Born to be nomad: expat and local at the same time

“It struck me already at that early age what a melting pot the World really is” — Eric

On their explorations of California Eric and Vero found Half Dome in the Yosemite Park to be one of most fantastic places they ever visited.

The Expat Earth Interview Series #2

I’m interviewing my French expat friend Eric in his apartment in Potsdam, outside Berlin. Eric is a true modern nomad. He was brought up that way. His wife Vero, on the other hand, had never moved abroad before their stay in Chile, but she too is now an experienced expat.

Expat Earth: Eric, tell me about your first expat experiences?

Eric: My family lived abroad for most of my childhood because of my dad’s job. We lived in Morocco, Jordan, and Senegal, with in-between stays in France. We stopped our expat life and moved back to France for good when I was 12 years old. At that time I knew exactly what I wanted: I wanted to be an astronomer and I wanted to live abroad! Guess I was born to be a nomad!

So when I was offered a position in Chile after my PhD, I was very happy. Vero was a bit skeptical because it was her first stay abroad, but I persuaded her, and we had a wonderful experience in Chile.  After Chile we moved to California, and a few months ago back to Europe: Vero is working in Switzerland and I work in Berlin. We hope to have our jobs converge sometime soon, so we still lead a nomad life, not quite done moving yet.

EE: You’re a seasoned expat! Did your lifestyle and your habits change in the course of your moves as an adult?

Eric: Yes, our way of living has undergone big changes. In Chile I had a good job, a very good salary, and we quickly got used to not thinking about money – since we could easily afford whatever we wanted to do. So our standard of living increased, but at the same time we were losing sense of a “normal” life. That was the first time we ever had money, and we didn’t know how to handle it – we spent it without thinking. We dined at the fancy restaurants, stayed at the nice hotels, treated our parents to luxury when they came to visit us.

In California, I had a normal entry-level research salary, nothing big, but enough to live … which meant that we had to adjust. It has actually helped us better appreciate what we were able to afford, such as considering a simple walk on a beach nearby a precious treat rather than having to travel far away. We used to watch classic, American movies on TV instead of going to the cinema as often as we did in Chile … and doing so, we discovered some great, old American movies. It has also changed our eating habits: we learned to avoid the expensive, imported ingredients, but use local and fresh products instead. So this experience taught us to be more ecologically conscious, which we still continue being – even more now, being back in Europe.

EE: Living as an expat, do you seek the company of other expats or do you rather dive into the local culture?

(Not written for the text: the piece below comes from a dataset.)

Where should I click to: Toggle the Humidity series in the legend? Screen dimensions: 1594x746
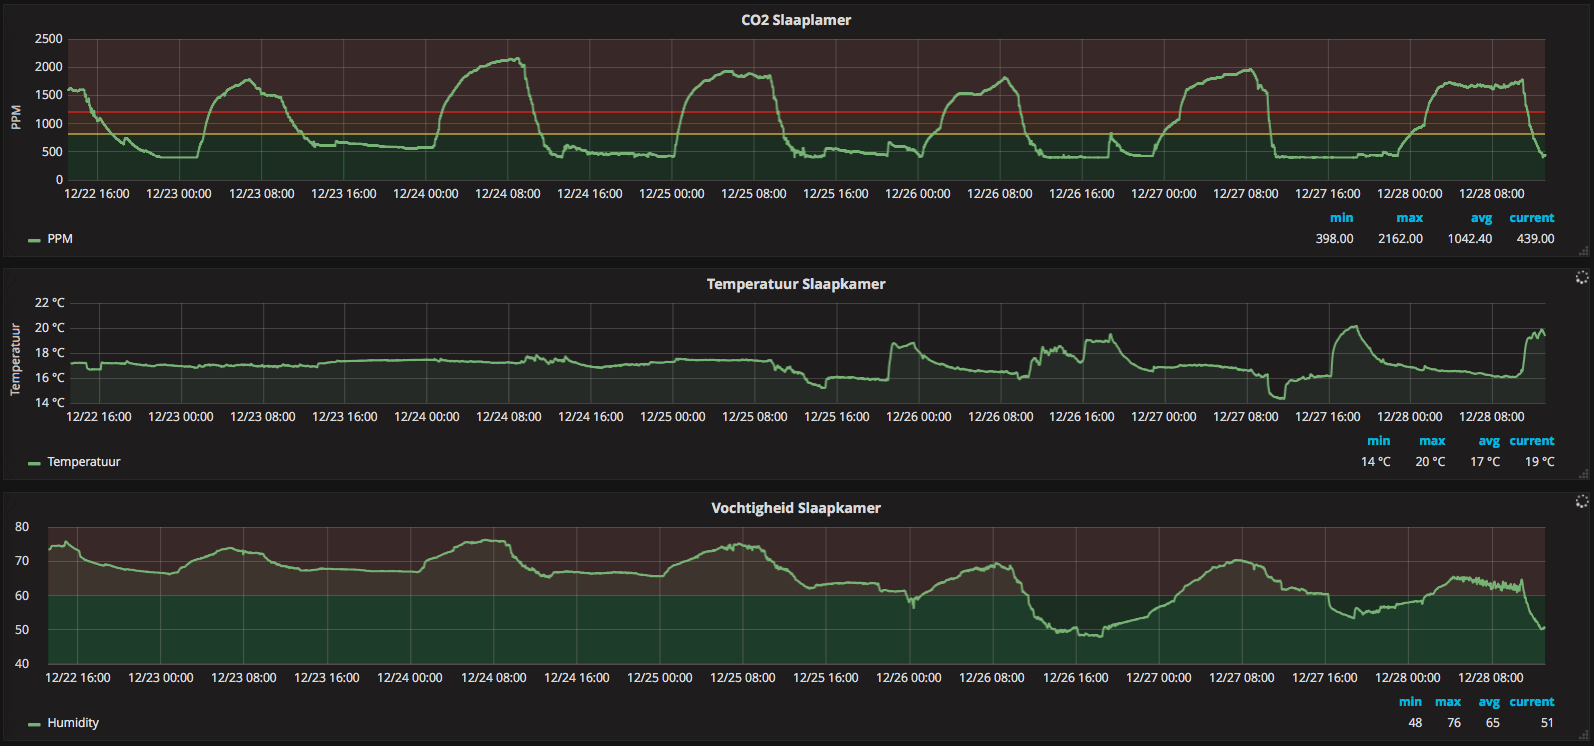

Eric: A bit of both I suppose. In Chile, most of my colleagues were expats as well, so it was naturally where I made most of my friends – including you. But no matter where we lived, we’ve made many local friends as well. That’s true for my earliest expat experience as well: We were making local as well as expat friends, although in my memory it seems like we actually avoided other French outside of France … . I know they were there, my dad worked with them, but we never mingled with them. We stuck to other expats and locals. It struck me already at that early age what a melting pot the World really is: We met people, who – like us – were far from their native countries, and I found that we actually had more in common with them than I have with most people in France. Of course that realization came later when we returned to France.

EE: Are there any drawbacks of being an expat?

Eric: The only loss about living abroad is that it’s difficult to keep in touch with friends, it takes a lot more effort. On the other hand, it’s fantastic to know that I’ve got friends all over the World.  As with everything else, what you invest in building up your life and your relationships is bound to pay off. In some way or the other. It’s up to yourself, you just have to focus on the positives. And fortunately, that’s very easy for me.
The World is still a big, exciting melting pot to me, and as a true nomad I’m not done exploring it!